Un jour d’entre les jours, je marchais dans une des rues de Baghdad lorsque je vis venir de mon côté une troupe nombreuse de femmes. Aussitôt, pour les éviter, je pris vivement la fuite et me précipitai dans une ruelle, qui se terminait en cul-de-sac. Au fond de cette ruelle, il y avait un banc sur lequel je m’assis pour me reposer.

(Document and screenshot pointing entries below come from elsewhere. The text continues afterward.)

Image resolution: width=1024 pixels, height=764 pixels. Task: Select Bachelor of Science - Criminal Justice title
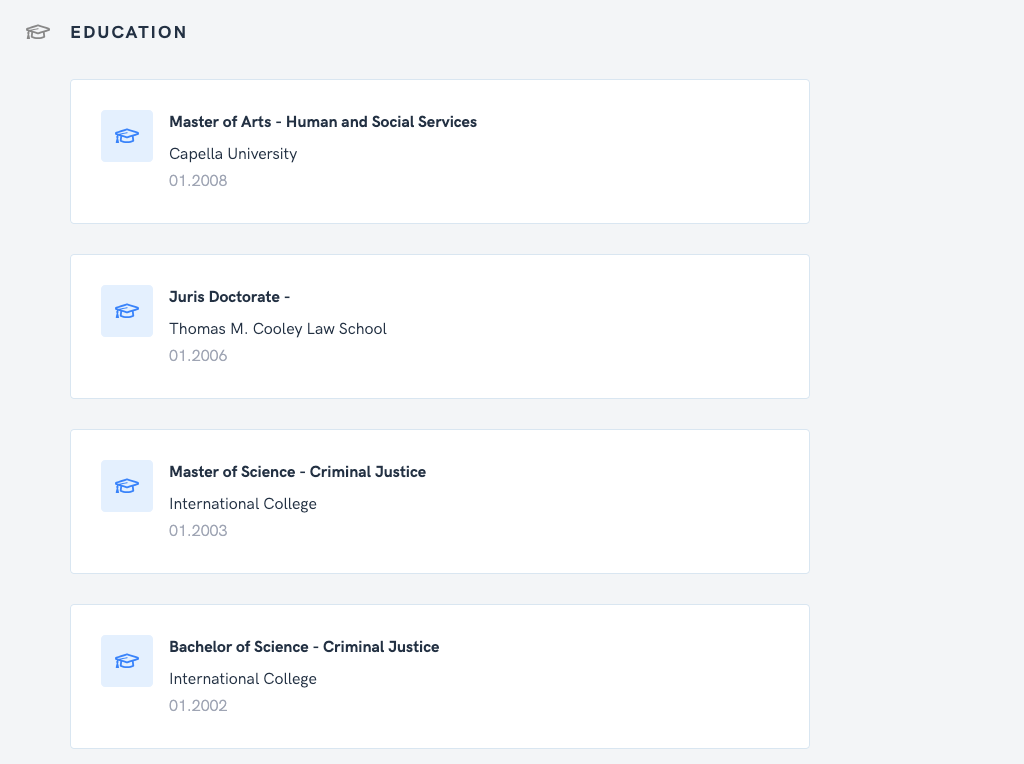303,647
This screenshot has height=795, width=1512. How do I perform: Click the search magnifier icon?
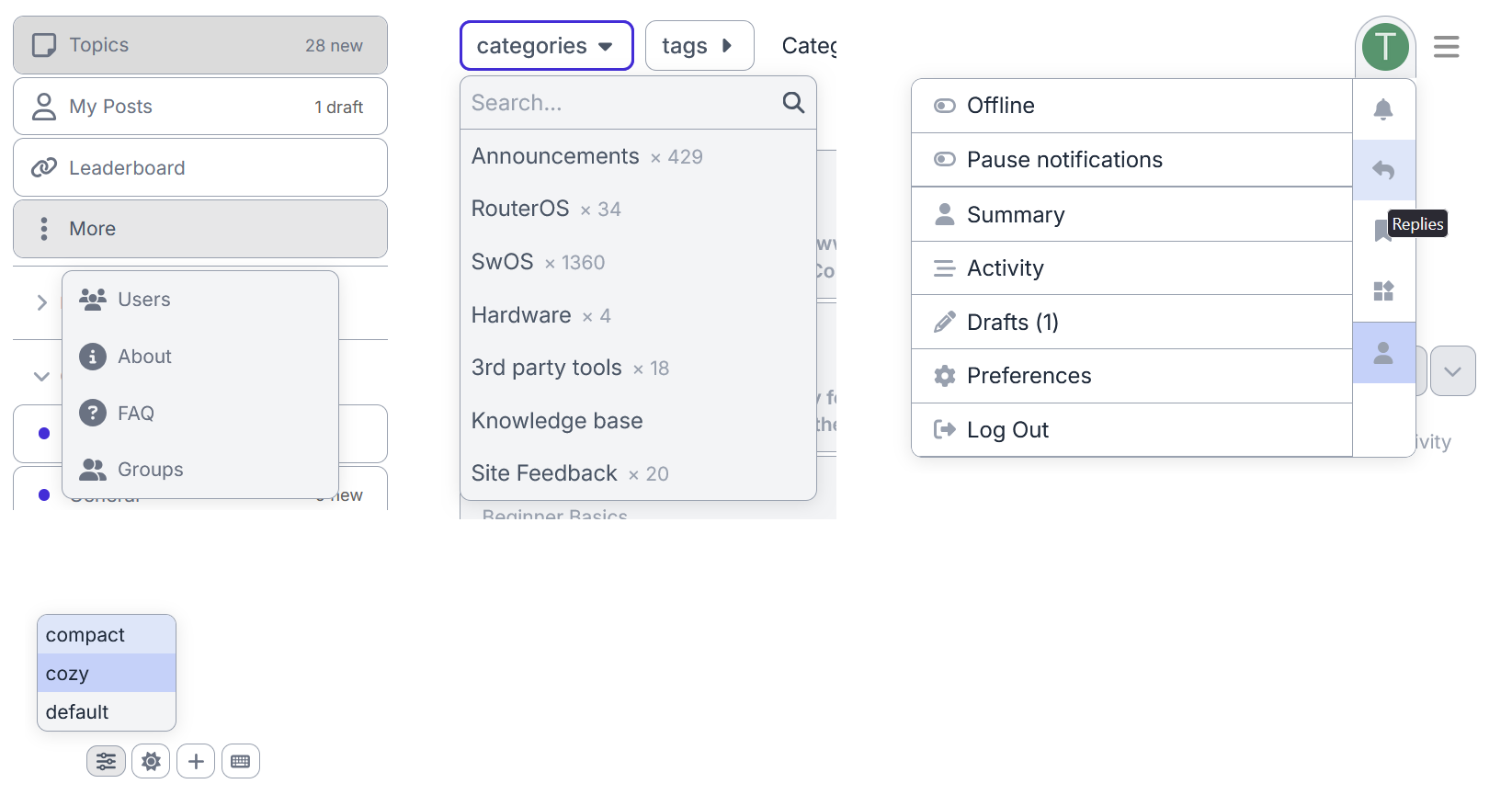pos(792,103)
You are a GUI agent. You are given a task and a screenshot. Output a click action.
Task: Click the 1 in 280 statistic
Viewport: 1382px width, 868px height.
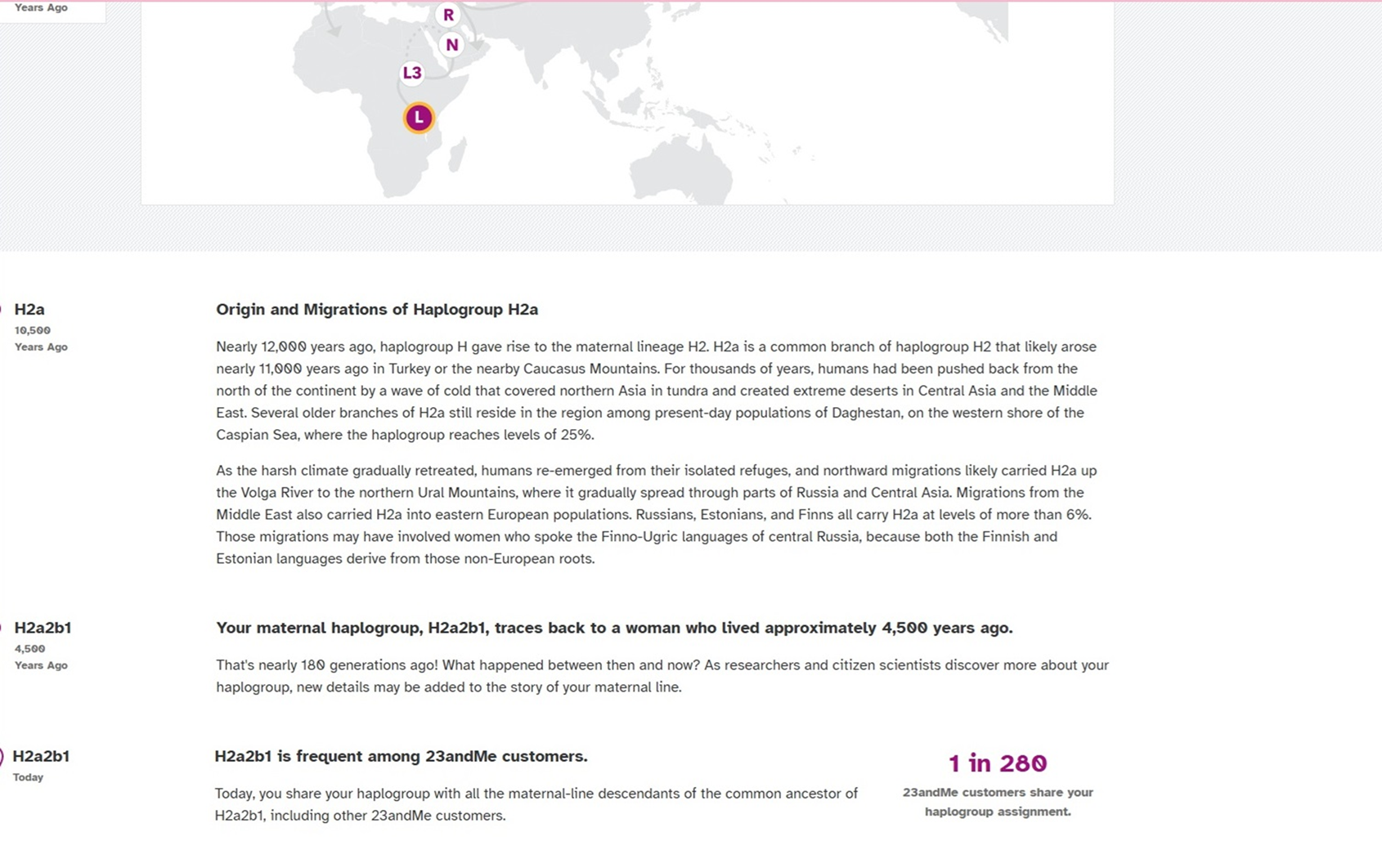coord(998,763)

J’étais assis depuis déjà un certain temps, lorsque je vis en face de moi s’ouvrir une croisée, et une jeune femme y parut, qui tenait à la main un petit arrosoir, avec lequel elle se mit à arroser des fleurs placées dans des vases sur le bord de la croisée.

Seigneurs, je dois vous dire qu’à la vue de cette adolescente je sentis en moi se produire quelque chose que de ma vie je n’avais senti. Elle était, en effet, aussi belle que la lune dans son plein ; elle avait un bras aussi blanc et diaphane que le cristal, et elle arrosait ses fleurs avec une gentillesse qui me ravit l’âme. Aussi, à la minute même, mon cœur fut enflammé et complètement captif, ma tête et mes pensées ne travaillèrent qu’à son sujet, et toute mon horreur ancienne des femmes se transforma en un désir brûlant. Mais elle, une fois qu’elle eut arrosé ses plantes, elle regarda un peu distraitement à gauche, puis à droite, me vit et me lança un regard allongé qui me retira entièrement l’âme du corps. Puis elle referma la croisée et disparut. Et j’eus beau attendre là jusqu’au coucher du soleil, je ne la vis plus apparaître ; et j’étais comme un somnambule ou comme quelqu’un qui n’est plus de ce monde.